Q: I do contracts for the Community Brain Injury Program for Children and Youth, which is run by the BC Center for Ability, a public body. Is that why I must agree to a long list of privacy requirements every year?
Yes, government ministries and other public sector organizations are instructed to attach a privacy protection schedule to any contracts that involve personal information. The privacy protection schedule ensures that the high privacy standards set by the FOIPPA are maintained for personal information held by service providers. Specifically, BC’s Privacy Protection Schedule lays out the security, storage, use, retention, disclosure requirements and limitations required by law, as well as a clause for termination for non-compliance.
Alternatively, a public body may be able to use a modified version of the privacy protection schedule in situations where the original wording of the privacy protection schedule template does not capture the circumstances or context of the contract. The public body seeking approval for a modified privacy protection schedule must first obtain consent from the Privacy, Compliance and Training Branch and provide the following information:
- the modified version of the privacy protection schedule, and
- provide a detailed explanation of why an alternative is required.
It is important to note that BC’s Privacy, Compliance and Training Branch will only consider changes that are equivalent to or better than the requirements of the standard privacy protection schedule.
Q: I am a Registered Autism Service Provider (i.e. RASP) for BC’s Autism Funding Program. I do a lot of video conferencing with clients. It is featured in their online search function, so it must be permitted, right?
Yes, it is legal for private practice speech language pathologists on the RASP list to do video conferencing with clients funded by the Autism Funding Program. Furthermore, these professionals can store data about clients on global servers and use email to interact with clients.
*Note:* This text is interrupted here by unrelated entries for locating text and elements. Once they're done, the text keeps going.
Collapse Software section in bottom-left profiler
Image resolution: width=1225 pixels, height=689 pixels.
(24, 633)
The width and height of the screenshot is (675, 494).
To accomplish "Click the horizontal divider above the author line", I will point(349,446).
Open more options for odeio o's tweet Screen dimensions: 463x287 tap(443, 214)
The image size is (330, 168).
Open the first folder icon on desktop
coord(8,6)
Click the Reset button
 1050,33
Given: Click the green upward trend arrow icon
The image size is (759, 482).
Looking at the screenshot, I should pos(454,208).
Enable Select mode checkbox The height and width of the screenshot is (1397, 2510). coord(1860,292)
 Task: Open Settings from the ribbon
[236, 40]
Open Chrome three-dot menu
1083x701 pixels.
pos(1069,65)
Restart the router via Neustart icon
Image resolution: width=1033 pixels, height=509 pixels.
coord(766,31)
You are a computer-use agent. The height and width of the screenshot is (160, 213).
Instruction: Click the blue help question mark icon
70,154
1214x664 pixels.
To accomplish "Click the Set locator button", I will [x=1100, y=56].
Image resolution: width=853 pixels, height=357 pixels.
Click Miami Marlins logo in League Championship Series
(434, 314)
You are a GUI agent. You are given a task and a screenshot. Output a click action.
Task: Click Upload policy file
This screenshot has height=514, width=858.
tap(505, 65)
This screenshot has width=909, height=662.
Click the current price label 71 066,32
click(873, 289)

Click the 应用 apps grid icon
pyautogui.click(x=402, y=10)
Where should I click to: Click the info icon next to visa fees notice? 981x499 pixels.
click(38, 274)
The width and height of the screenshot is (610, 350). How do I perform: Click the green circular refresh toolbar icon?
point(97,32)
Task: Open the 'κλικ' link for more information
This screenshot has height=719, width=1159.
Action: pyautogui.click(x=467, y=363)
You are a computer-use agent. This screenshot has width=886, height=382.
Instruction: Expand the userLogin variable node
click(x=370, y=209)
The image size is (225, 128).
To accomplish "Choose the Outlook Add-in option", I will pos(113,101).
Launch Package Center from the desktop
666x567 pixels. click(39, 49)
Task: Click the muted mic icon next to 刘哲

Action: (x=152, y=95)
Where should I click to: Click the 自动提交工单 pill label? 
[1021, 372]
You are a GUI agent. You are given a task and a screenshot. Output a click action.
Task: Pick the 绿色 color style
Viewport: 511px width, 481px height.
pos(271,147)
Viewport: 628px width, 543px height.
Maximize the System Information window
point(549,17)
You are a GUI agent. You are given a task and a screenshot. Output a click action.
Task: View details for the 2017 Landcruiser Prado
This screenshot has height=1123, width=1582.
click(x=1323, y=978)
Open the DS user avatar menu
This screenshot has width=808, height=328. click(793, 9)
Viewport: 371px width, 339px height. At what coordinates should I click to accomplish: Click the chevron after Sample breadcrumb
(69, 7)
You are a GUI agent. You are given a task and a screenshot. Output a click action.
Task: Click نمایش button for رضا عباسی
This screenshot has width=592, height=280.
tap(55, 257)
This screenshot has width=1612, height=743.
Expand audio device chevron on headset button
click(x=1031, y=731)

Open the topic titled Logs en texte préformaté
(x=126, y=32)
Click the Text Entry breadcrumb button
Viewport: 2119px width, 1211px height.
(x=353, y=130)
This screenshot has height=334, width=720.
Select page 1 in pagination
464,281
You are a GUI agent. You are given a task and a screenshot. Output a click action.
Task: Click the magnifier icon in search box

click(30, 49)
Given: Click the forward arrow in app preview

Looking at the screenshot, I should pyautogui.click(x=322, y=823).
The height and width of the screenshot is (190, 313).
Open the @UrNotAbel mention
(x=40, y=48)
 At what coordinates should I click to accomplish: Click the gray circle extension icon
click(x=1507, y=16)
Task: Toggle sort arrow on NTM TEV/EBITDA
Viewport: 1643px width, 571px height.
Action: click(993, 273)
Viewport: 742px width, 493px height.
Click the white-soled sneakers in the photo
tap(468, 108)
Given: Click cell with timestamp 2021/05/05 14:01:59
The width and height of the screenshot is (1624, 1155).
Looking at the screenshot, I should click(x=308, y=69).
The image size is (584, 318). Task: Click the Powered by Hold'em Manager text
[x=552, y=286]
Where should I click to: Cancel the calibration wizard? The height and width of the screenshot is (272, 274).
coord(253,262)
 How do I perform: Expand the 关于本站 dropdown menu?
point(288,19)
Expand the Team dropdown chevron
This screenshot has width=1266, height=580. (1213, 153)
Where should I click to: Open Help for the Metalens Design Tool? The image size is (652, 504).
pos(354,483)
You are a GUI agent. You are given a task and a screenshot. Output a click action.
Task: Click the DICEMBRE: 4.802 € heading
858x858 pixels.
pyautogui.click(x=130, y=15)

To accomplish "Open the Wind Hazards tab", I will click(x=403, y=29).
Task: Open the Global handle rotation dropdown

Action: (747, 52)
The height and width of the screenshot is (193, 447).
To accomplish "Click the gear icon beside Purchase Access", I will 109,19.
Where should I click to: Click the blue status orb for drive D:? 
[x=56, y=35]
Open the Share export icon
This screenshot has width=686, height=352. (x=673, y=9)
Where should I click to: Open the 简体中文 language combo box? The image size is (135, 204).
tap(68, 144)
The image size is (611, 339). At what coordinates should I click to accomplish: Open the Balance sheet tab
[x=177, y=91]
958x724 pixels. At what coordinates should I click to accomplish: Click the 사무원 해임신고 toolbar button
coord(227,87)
In this situation, PIPA applies and there is no government mandate to ensure that service providers comply with FOIPPA. This is because the Autism Funding Program does not give personal information about clients to service providers. You will recall that the government does not own or control contact information (e.g. name, phone, address, email). It is parents who hire the service providers and sign the contract to authorize payment to the service providers. The provincial government simply provides a billing authorization number for the contract with the service provider.
Similarly, a private doctor’s office obtains the medical information directly from the patient. Doctors can bill the Medical Services Plan using a billing code. Private doctors are not contractors or service providers for the provincial government.
Q: Does that mean that the determining factor is the source of the data, not the source of the funding?
Yes, exactly. As a speech language pathologist in private practice, you might have multiple referral sources and various third-party payers. When the data is coming from a public body, FOIPPA will apply if you have been asked to sign a contract to that effect. When the data is coming from private body or directly from clients, PIPA will apply.